Die Ministerkonferenz der Welthandelsorganisation (WTO) in Genf hat entschieden, dass der Patentschutz für Impfstoffe gegen die Covid-19-Infektion in Entwicklungs-und Schwellenländern aufgehoben werden kann. Nichtregierungs-Organisationen kritisieren die Halbherzigkeit der Entscheidung, weil Diagnostika und therapeutische Wirkstoffe nicht vom Patentschutz befreit werden. Nationale und internationale Verbände der pharmazeutischen Industrie sehen in der Entscheidung eine politische Instrumentalisierung des Patentrechts, ohne die Probleme kausal zu lösen.

So weist der Verband forschender Pharmaunternehmen (vfa) darauf hin, dass es seit Jahresbeginn ein Überangebot an Covid-19-Impfstoffen gebe. Bislang wurden nach Verbandsangaben weltweit 13,9 Milliarden Dosen produziert. Die Lockerung des Patentschutzes könne dazu führen, dass noch mehr Impfdosen auf Halde produziert werden. Notwendig sei es, ärmere Länder bei der Durchführung von Impfkampagnen zu unterstützen.   Gelinge das nicht, seien auch Anstrengungen von Regierungen und Pharma-Unternehmen für den Aufbau lokaler Produktionskapazitäten in Afrika vergebens. Zu den Leistungsangeboten der westlichen Industrie gehören beispielsweise Projekte wie die von BioNTech: vorproduzierte Produktionsmodule, mit denen in Entwicklungs- und Schwellenländern vor Ort Impfstoffe hergestellt werden können. 
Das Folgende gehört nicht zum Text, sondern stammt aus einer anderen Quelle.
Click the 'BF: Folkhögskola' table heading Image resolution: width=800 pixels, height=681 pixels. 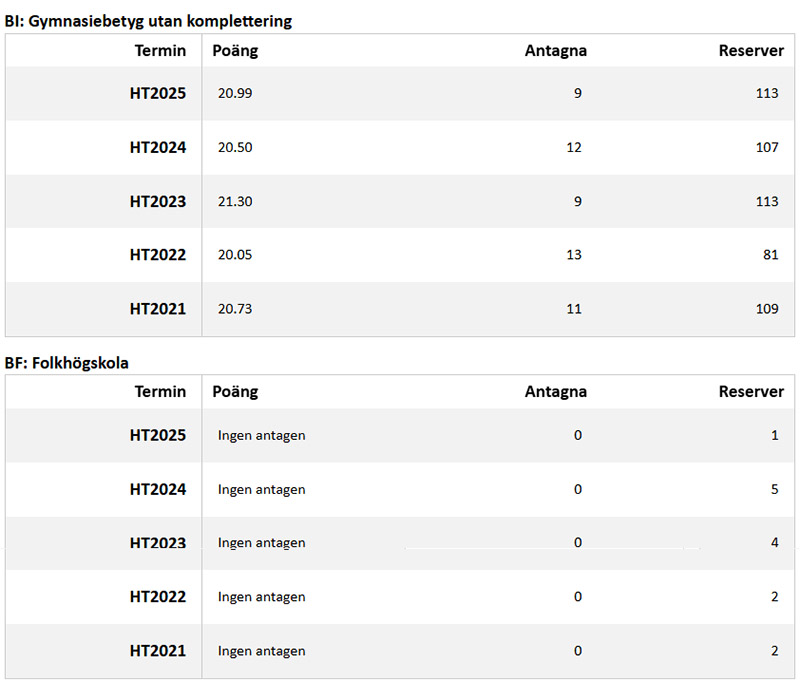pyautogui.click(x=67, y=363)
Negativ betroffen von der WTO-Entscheidung seien auch Schwellenländer wie Indien: dort haben Unternehmen beispielsweise den ersten DNA-Impfstoff entwickelt sowie einen weiteren mRNA-Impfstoff. Die Aushebelung des Patentschutzes konterkariere Bemühungen von Unternehmen in diesen Ländern, sich unabhängiger vom Weltmarkt zu machen.